Sir William Randal Cremer (18 March 1828 – 22 July 1908) usually known by his middle name "Randal", was a British Liberal Member of Parliament, a pacifist, and a leading advocate for international arbitration. He was awarded the Nobel Peace Prize in 1903 for his work with the international arbitration movement.

Early life
Cremer was born to a working-class family in the southern English town of Fareham. His father was a coachman, who abandoned the family soon after Randal Cremer was born. His mother raised him along with his two sisters, ensuring he received an education at a local Methodist school. He augmented his knowledge by attending free lectures, was apprenticed as a builder and became a skilled carpenter.

Moving to London 1852, Cremer became active as a union organiser, swiftly becoming a recognized labour leader. Cremer was elected as the Secretary of the International Workingmen's Association in 1865 but resigned two years later in 1867, when the organization decided to make women eligible for membership.

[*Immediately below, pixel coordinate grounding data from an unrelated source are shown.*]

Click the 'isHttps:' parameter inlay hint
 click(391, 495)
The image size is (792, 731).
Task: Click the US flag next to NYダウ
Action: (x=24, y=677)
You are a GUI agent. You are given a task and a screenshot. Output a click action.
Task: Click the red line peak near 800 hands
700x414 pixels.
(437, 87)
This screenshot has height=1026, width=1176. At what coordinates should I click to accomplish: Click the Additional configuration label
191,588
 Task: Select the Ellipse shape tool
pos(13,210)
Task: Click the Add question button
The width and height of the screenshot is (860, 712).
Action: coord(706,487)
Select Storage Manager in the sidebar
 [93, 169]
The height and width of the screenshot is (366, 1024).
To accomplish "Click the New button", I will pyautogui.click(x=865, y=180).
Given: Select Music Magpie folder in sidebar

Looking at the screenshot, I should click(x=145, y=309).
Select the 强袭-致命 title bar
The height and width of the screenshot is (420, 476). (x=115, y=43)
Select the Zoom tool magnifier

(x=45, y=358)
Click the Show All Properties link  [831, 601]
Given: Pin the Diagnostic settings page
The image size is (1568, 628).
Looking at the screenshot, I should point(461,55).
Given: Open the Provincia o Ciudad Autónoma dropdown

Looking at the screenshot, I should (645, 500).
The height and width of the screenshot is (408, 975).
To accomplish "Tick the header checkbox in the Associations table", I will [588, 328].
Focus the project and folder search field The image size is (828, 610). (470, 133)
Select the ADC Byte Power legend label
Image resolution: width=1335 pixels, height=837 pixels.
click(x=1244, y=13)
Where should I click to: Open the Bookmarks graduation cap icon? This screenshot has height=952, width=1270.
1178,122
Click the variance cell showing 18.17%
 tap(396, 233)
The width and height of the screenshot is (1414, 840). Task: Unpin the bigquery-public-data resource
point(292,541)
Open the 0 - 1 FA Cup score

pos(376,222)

Being strongly opposed to women's suffrage, Cremer might have now felt that the organisation was becoming too radical. While heavily involved in campaigning for progressive causes and respected by Karl Marx, Cremer did not agree with a worker-led revolution.

Role in the international arbitration movement
From as early as his first unsuccessful run for Parliament in 1868, Cremer had advocated the expansion of international arbitration as peaceful alternative to war for the resolution of disputes.

He was elected as Liberal Member of Parliament (MP) for Haggerston in the Shoreditch district of Hackney from 1885 to 1895, and then from 1900 until his death from pneumonia in 1908.

Using his platform as an MP, Cremer cultivated allies on both continental Europe and across the Atlantic, including Frédéric Passy, William Jennings Bryan and Andrew Carnegie.  Using his network of contacts and his talent for organisation, Cremer did much to create and expand institutions for international arbitration, which during his lifetime were successful in peacefully resolving numerous international disputes. This work includes co-founding the Inter-Parliamentary Union and the International Arbitration League; gaining acceptance for the 1897 Olney–Pauncefote Treaty between the United States and Britain that would have required arbitration of major disputes as the Essequibo territory (the treaty was rejected by the US Senate and never went into effect); and preparing the ground for the Hague peace conferences of 1899 and 1907.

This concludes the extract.